Hi Leigh,
It has taken me a while to compose the words to express the way you have changed me but I hope it is of use to yourself.
Coming up to my 40th birthday, I got to the point where I felt worthless, a failure, ugly, hating everything about myself and tried to take my own life. Why??
After a childhood of not fitting in and not being part of the “in-crowd”, growing up wearing glasses, growing into an adult without the confidence to talk to the opposite sex, having a marriage fail after my wife cheated on me, losing the best job, losing both of my parents, losing the love of my life due to her lack of sex drive and left with nowhere to live. Always worried about the way people see me, what they thought of me.
This only touches on what I’ve been through up to before I met Leigh. I got to the point where I had nowhere to go, nobody to trust, nobody to talk to, nobody to reassure me. I had no self-esteem. The only shining light was my new job and my two, teenage, daughters.
I spent a short time, one evening, investigating different types of therapy when I stumbled across Leigh and her own business, I liked the look of her site as it was not commercial, it was clearly a personal message to anyone that visits. It took me a few days just to pluck up the courage to email her, scared she would think I was stupid over-reacting or there was no hope for me.
My first session of 6 was booked and I went along without any idea of what was going to happen, listening to colleagues telling me that I would be hypnotised into thinking I was a chicken with the use of a random word??? Its amazing what you can listen to sometimes.
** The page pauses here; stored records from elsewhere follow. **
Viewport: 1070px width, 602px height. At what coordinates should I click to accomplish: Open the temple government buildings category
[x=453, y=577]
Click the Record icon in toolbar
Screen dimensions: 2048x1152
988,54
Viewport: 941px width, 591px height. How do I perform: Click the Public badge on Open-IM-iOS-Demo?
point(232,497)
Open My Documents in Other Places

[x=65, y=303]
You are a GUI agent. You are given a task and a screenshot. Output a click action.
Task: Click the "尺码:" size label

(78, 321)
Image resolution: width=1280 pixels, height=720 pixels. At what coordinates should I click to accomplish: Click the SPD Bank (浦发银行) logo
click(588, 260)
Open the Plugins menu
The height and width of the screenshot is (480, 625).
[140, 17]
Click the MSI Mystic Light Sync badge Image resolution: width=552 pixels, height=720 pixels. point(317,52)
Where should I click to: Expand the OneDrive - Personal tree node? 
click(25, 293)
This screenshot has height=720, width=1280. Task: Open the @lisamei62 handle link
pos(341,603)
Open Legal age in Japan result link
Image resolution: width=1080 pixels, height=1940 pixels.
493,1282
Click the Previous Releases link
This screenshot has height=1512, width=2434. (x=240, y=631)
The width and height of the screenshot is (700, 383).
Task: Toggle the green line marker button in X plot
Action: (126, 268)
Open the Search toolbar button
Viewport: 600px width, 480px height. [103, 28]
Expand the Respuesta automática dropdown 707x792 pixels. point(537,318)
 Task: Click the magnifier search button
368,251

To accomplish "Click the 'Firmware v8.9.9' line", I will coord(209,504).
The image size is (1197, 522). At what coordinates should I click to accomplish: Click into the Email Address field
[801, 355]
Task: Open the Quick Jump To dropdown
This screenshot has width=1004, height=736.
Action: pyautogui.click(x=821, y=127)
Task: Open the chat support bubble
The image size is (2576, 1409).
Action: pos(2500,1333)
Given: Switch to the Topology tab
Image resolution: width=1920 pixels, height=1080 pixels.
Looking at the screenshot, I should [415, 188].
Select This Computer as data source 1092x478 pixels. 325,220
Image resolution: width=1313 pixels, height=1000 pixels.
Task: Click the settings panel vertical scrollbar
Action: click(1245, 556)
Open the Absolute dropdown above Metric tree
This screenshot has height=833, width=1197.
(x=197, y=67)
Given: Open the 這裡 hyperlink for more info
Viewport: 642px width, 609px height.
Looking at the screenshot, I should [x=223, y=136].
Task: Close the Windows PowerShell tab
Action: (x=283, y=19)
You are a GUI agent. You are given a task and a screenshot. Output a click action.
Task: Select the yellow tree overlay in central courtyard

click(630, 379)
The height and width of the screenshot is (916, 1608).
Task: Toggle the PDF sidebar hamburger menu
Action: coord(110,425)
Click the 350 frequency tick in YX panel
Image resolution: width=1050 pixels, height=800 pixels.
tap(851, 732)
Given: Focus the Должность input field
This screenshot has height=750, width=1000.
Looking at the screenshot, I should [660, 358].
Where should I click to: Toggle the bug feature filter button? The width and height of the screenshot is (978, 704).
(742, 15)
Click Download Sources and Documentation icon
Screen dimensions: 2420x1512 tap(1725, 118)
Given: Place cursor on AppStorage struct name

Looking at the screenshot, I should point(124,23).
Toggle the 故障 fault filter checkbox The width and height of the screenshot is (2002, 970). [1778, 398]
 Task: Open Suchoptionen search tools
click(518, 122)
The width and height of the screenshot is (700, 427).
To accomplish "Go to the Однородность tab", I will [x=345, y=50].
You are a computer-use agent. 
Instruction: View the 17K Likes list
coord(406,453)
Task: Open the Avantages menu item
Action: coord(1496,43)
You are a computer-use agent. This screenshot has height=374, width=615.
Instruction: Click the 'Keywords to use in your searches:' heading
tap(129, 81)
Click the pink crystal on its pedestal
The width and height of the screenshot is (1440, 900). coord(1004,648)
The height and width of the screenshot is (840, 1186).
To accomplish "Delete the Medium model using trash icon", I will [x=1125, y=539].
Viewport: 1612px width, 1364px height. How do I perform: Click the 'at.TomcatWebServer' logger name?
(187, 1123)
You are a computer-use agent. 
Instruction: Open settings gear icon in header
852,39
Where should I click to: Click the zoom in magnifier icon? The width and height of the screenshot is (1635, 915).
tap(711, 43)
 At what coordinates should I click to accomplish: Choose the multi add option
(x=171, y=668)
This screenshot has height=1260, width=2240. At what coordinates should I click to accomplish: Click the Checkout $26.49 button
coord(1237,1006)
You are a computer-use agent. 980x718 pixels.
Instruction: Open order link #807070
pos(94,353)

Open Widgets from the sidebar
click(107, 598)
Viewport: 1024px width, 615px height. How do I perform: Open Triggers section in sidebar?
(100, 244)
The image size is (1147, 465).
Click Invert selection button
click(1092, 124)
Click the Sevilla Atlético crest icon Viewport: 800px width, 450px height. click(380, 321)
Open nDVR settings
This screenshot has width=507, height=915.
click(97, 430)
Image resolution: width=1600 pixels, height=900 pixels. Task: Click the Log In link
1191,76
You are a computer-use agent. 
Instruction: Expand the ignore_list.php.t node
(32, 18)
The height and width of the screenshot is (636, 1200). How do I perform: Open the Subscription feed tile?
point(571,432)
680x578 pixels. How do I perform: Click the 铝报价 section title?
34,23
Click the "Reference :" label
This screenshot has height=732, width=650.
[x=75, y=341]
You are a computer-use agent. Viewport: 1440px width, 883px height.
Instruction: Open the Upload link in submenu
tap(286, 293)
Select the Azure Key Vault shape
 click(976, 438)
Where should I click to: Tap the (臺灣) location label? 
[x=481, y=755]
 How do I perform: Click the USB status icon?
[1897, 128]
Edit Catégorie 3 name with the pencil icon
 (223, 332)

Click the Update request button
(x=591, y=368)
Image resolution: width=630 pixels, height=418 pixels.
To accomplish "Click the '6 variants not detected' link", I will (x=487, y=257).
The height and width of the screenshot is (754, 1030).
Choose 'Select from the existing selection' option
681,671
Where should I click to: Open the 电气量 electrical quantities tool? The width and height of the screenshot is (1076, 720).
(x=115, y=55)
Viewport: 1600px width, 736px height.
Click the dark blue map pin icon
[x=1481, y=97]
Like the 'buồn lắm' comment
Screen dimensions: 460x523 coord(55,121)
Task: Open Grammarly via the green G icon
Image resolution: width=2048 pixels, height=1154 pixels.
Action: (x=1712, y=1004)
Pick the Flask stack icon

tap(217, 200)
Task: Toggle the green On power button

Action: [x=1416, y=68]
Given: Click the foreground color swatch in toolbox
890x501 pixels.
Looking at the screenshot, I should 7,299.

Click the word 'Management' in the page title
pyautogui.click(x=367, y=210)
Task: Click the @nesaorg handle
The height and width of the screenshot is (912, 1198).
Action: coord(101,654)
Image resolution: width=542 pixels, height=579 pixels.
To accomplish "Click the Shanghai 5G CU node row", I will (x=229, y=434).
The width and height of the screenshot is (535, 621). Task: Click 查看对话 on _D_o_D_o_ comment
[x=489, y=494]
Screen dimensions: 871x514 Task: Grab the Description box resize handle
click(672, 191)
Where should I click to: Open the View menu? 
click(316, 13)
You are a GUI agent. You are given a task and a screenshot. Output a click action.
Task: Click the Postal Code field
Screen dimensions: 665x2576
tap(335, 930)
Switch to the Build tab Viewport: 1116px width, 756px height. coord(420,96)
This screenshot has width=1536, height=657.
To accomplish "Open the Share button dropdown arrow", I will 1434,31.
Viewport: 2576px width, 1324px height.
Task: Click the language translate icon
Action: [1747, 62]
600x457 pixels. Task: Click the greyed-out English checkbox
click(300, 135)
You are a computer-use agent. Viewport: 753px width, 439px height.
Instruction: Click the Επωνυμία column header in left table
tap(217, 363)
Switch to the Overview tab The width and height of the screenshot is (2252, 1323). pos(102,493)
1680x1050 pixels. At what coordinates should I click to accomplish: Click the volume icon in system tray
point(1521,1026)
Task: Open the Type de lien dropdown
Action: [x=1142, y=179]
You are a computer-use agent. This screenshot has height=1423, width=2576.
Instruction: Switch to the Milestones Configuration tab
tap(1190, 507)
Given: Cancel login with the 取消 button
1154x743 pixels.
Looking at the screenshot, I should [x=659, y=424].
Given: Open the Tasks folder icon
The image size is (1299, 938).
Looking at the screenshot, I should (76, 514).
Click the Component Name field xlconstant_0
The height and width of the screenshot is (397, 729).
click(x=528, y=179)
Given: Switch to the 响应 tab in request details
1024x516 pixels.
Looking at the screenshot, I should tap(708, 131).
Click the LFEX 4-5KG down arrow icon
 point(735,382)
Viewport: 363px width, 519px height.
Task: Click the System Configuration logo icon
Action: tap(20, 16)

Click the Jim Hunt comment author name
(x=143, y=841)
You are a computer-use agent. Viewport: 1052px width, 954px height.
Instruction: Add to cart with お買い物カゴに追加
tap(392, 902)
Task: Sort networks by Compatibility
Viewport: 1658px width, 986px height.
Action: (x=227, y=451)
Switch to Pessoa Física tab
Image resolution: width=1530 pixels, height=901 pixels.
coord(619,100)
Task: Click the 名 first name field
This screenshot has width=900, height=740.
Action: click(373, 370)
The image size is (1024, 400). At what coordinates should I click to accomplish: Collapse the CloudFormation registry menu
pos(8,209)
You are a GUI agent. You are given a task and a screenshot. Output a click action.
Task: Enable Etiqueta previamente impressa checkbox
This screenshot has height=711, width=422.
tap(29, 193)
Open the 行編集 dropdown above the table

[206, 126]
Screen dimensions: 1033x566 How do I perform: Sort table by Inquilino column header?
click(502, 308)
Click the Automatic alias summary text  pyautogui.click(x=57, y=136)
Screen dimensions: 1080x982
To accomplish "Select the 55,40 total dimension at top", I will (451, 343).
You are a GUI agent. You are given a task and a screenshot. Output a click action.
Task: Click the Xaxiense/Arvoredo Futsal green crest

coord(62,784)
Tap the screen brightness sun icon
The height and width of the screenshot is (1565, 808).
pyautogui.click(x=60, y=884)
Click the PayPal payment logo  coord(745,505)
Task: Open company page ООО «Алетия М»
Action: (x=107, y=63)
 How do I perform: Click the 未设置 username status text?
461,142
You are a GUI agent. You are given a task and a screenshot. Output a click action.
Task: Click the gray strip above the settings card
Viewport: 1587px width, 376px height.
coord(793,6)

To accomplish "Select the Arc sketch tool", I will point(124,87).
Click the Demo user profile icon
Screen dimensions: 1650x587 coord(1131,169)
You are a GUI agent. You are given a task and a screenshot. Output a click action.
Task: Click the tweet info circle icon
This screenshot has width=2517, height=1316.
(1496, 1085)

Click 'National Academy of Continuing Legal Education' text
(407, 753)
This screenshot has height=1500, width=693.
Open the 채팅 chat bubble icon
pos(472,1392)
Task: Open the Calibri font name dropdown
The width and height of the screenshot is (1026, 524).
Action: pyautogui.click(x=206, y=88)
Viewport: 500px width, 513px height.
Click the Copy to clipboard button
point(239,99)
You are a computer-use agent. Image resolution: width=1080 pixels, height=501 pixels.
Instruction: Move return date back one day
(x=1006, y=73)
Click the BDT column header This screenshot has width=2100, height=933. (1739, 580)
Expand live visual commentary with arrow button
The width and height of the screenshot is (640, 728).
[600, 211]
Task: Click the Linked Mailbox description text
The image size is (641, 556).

But instead I spent the next 30 minutes talking to a lady that seemed interested to hear what I was saying and thinking, followed by a hypnosis session which felt like hours, drifting in comfort. I could hear everything Leigh was saying but she was not saying anything, she was suggesting, making my mind see things in different ways, positively. The session was copied onto a disc for me to keep, which I converted into MP3 format and listened to most evenings.
To most people, it may sound ridiculous but that first session changed me so much that everybody noticed it within hours. I had confidence, not arrogance, for the first time ever and I walked tall without looking to the floor. I was happy with mefor the first time ever.
Over the next 6 months I had 5 further sessions which were structured the same way but each one emphasised a different part of the way I perceived myself. Made me see the world in a different light, the world is not out to get me, I was worth something!
The last session (2/2/2016) was different, I was confident about my mindset and the future already so Leigh agreed to fix my worst bad habit. I have bitten my nails since I first got two opposing teeth, I’d tried everything but nothing worked. The session was very similar in layout to the other sessions and Leigh gave me a nail file and vaseline, with instructions of when/how to use them. That was followed by another hypnosis session, which again I could hear everything that was being suggested.
That session was my last but I walked away a completely different man. I now have confidence, I’m happy, I’m in a loving relationship, I have an amazing career and have been promoted since therapy and I haven’t gone near my nails!!!
Whilst being hypnotised you are completely aware of your surroundings, it is nothing like what you see on the TV. You can fall asleep and sometimes hear everything but you are so relaxed. I felt like I didn’t have a care in the world, I knew I could open my eyes and sit up but my mind was calmly telling me to just lay there the two sides of my brain were have a conversation over whether I should open them or not. As soon as Leigh told me to, my eyes just opened, completely surreal.
I cant honestly explain how hypnotherapy works but you would understand if you knew me before and after.
I have been asked by my friends…. Does it work, hypnosis, does it work?
My answer…. Have I changed? Am I the same person from last year? No, I’m happy…..My life has just started, I look forward not back.
It will be my 40th on the 24th February, I honestly would not have seen it without Leigh Adley and Set Your Mind Free!!!!
Thank you again for everything you have done, you’re one amazing person.